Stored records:

++++++++++

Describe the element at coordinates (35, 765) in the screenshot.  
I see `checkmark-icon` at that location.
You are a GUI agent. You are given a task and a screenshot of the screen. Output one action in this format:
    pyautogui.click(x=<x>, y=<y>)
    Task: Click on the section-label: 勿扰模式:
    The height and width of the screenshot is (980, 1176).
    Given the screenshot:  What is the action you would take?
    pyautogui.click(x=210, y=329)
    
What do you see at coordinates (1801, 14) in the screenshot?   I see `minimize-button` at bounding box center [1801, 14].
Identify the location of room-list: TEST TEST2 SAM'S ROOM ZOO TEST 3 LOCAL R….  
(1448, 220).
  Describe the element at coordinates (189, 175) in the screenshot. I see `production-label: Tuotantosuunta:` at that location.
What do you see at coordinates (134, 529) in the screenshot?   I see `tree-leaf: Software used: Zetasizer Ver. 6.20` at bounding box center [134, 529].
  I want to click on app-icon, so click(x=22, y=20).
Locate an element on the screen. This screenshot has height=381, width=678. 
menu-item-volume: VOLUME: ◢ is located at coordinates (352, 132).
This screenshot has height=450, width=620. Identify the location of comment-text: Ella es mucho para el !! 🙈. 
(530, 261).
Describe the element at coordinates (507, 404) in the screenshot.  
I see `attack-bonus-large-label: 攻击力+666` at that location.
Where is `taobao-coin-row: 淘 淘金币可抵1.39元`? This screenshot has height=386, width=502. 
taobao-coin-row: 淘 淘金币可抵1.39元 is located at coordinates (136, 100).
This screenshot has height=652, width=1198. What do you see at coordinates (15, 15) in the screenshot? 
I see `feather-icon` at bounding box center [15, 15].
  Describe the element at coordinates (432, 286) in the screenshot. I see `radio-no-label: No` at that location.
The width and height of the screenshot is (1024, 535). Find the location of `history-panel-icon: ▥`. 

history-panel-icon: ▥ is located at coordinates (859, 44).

++++++++++

Gather every line from the stored records above that contains the string "center", copying each in full. Case counts.

What do you see at coordinates (1801, 14) in the screenshot?   I see `minimize-button` at bounding box center [1801, 14].
What do you see at coordinates (134, 529) in the screenshot?   I see `tree-leaf: Software used: Zetasizer Ver. 6.20` at bounding box center [134, 529].
I see `feather-icon` at bounding box center [15, 15].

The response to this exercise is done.